Confianza es el valor, la virtud, la condición que hace posible que una sociedad pueda progresar. Sin confianza no hay tranquilidad, se vive un clima de amenazas y zozobra; donde hay confianza , es posible la felicidad.
La confianza se instala en las sociedades donde no hay mentiras, su mayor enemigo, donde la justicia, su mejor amiga, impera; donde no se teme que se sepa la verdad, porque la verdad no daña, sino que libera y consuela.
La confianza inspira sinceridad, inspira piedad, colaboración, ayuda; permite dormir con las puertas abiertas, sin armas, sin temor a los abusos, con voluntad de enseñar y compartir. Nos hace proponer iniciativas colectivas útiles, ceder el paso, resolver problemas con la participación de muchos.

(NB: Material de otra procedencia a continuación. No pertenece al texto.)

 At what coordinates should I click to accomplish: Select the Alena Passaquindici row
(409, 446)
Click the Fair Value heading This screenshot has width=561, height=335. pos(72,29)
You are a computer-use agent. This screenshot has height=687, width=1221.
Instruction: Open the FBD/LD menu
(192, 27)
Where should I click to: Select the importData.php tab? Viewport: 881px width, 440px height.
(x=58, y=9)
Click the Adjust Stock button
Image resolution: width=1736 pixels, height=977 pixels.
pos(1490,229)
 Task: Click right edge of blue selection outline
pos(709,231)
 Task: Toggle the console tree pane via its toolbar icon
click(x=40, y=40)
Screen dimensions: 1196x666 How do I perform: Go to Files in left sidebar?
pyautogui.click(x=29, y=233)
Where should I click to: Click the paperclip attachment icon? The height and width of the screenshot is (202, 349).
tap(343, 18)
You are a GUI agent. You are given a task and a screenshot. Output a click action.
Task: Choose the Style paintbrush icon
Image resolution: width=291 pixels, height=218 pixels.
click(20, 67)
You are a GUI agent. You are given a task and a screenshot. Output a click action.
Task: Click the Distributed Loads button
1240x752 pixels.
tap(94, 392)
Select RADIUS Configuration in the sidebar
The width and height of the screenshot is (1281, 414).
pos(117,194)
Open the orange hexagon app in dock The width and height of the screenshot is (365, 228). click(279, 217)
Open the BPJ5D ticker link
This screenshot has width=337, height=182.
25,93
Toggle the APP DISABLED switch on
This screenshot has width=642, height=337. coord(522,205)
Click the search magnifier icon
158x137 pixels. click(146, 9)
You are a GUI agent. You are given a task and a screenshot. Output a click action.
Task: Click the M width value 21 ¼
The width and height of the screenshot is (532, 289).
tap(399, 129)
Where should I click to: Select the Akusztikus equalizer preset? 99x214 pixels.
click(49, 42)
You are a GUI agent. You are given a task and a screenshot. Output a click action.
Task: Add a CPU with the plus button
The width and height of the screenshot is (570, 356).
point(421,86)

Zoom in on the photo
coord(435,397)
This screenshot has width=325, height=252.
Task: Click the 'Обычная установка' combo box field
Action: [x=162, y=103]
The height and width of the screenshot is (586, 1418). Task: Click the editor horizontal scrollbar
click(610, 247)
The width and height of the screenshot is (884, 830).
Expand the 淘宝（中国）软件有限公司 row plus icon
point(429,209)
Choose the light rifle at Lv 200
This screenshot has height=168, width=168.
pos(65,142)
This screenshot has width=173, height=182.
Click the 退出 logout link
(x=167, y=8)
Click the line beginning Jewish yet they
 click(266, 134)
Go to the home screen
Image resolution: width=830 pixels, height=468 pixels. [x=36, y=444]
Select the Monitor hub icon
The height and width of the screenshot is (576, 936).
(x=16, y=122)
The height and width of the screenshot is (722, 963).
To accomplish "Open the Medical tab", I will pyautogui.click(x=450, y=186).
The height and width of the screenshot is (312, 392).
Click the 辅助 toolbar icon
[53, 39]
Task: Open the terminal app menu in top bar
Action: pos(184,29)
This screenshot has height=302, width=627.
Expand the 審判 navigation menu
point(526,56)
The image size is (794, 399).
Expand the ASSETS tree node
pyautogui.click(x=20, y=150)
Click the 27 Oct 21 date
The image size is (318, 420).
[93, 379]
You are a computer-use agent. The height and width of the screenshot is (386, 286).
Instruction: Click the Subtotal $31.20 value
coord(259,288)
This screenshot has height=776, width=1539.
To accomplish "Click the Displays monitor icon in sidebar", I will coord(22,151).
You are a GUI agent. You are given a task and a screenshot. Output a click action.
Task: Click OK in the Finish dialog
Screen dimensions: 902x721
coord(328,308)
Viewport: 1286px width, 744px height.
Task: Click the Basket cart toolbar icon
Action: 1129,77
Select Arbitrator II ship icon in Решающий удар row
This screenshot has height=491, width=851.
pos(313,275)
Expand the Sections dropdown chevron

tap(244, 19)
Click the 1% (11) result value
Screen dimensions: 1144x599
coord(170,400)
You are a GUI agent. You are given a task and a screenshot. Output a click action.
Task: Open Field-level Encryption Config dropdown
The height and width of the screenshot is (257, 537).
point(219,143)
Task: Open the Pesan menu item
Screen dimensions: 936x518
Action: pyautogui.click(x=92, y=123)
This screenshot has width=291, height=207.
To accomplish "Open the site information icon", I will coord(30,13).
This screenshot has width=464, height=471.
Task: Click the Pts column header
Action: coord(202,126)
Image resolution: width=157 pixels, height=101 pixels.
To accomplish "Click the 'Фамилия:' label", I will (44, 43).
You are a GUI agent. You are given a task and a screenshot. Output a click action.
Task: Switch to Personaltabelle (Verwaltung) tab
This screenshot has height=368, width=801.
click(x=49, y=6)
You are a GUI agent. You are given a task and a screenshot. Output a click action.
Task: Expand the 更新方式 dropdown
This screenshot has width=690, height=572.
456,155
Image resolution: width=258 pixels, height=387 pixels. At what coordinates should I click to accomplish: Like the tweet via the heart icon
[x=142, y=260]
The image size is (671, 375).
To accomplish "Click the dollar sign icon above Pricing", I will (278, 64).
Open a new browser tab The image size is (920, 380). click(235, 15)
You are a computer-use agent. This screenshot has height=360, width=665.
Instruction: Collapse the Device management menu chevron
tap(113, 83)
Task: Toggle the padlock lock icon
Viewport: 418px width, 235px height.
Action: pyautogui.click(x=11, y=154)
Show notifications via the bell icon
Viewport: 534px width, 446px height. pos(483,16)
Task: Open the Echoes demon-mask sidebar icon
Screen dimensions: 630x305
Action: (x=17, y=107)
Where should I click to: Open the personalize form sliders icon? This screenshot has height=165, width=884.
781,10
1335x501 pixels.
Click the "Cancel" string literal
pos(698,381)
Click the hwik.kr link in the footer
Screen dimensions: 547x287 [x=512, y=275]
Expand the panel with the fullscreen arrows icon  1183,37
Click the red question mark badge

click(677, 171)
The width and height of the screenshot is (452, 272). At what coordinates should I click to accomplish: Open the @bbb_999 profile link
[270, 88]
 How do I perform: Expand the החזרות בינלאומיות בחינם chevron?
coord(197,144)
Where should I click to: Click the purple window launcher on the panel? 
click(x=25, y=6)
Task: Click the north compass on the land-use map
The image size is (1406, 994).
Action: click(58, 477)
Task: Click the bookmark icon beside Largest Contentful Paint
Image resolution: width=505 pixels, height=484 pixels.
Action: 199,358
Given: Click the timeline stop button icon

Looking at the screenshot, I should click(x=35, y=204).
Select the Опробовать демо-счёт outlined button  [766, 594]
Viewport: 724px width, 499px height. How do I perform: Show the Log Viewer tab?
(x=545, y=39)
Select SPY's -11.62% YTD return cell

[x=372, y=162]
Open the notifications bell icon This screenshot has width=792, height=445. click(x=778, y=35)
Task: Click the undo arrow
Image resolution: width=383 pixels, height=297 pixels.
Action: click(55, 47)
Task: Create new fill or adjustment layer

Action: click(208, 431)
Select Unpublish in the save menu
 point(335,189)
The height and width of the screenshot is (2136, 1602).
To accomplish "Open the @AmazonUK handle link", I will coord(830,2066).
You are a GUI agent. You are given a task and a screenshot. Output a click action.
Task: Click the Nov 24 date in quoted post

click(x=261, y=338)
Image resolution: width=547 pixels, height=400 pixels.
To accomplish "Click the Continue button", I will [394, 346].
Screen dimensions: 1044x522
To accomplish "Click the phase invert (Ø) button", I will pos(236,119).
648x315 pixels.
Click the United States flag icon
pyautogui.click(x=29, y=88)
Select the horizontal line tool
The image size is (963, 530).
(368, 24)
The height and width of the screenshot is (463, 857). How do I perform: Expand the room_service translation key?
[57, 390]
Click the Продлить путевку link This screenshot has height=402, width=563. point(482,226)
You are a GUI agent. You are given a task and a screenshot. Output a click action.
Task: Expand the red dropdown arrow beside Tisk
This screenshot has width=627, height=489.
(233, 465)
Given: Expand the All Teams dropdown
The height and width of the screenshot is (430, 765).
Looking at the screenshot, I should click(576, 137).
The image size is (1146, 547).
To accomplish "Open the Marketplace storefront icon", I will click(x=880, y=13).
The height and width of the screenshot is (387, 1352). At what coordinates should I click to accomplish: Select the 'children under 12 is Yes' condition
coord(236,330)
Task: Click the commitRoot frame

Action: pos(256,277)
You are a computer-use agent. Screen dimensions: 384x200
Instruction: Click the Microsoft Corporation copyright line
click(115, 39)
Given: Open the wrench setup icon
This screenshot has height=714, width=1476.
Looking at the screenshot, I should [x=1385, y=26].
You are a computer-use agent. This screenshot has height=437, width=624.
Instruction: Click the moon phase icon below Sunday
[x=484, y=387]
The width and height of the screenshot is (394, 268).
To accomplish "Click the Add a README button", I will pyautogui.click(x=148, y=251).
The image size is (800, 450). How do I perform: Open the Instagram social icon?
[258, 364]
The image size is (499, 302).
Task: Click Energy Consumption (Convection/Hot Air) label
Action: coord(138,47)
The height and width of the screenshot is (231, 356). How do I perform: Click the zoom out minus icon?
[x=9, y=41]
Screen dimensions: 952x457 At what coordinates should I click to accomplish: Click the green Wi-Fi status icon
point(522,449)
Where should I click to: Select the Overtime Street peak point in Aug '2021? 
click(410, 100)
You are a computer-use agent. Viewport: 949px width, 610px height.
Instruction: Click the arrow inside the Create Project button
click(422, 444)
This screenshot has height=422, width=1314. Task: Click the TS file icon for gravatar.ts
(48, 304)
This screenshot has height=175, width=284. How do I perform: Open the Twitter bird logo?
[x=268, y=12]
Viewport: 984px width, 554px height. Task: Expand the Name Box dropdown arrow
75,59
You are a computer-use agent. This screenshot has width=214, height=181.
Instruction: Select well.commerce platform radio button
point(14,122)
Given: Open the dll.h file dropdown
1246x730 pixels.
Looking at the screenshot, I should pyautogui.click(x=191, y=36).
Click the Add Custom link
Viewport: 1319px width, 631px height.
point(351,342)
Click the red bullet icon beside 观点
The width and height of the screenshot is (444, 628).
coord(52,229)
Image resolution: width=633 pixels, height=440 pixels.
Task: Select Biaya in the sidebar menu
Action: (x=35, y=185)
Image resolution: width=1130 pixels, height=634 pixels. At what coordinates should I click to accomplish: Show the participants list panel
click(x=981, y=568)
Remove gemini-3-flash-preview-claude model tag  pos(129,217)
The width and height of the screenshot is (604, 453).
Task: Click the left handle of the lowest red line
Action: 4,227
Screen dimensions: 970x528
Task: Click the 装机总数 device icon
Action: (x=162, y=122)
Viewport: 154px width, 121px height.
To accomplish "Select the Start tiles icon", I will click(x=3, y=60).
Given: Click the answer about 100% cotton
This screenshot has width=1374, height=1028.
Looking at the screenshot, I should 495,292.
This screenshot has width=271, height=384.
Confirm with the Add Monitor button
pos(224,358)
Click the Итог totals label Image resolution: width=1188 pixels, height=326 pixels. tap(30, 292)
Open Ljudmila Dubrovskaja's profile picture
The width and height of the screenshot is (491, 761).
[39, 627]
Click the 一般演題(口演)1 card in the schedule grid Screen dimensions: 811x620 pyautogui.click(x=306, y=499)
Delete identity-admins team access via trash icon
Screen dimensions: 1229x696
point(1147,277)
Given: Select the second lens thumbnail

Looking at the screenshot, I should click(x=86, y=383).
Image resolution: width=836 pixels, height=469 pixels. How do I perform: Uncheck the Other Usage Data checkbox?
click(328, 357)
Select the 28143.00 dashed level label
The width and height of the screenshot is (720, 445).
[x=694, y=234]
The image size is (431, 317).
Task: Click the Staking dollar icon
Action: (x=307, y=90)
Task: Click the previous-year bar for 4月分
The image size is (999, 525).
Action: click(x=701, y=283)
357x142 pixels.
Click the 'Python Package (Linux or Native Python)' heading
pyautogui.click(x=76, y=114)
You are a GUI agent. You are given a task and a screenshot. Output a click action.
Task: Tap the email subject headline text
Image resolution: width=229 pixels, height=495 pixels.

La confianza en Panamá es quimera, ilusión, aspiración de quienes, miembros de esta sociedad enferma, vemos con desilusión que la hay más y hay más justicia, mucho más, en las decisiones de una competición deportiva, donde las palabras de los árbitros son más respetables, definitivas y certeras, que las vertidas en los formales actos de funcionarios con ínfulas de prohombres vestidos de presidentes y vices, ministros, alcaldes, ediles, magistrados, jueces, contralores y diputados.
Superar esta situación es entenderse y aliarse para reintroducir valores sólidos en esta sociedad envenenada, donde las cualidades tengan el brillo que hoy tienen los billetes y monedas y sea el talento el coloso que empuje y hale la carreta. Es cambiar la liturgia de la forma por el fondo, es volver a la patria de los sueños en que haya esperanzas para todos y justicia, educación, salud, trabajo, libertad, respeto, techo, autoestima, futuro y amplitud de espacio y miras, sin ninguna de las cuales puede haber bienestar ni felicidad. Hay que trabajar por todo esto.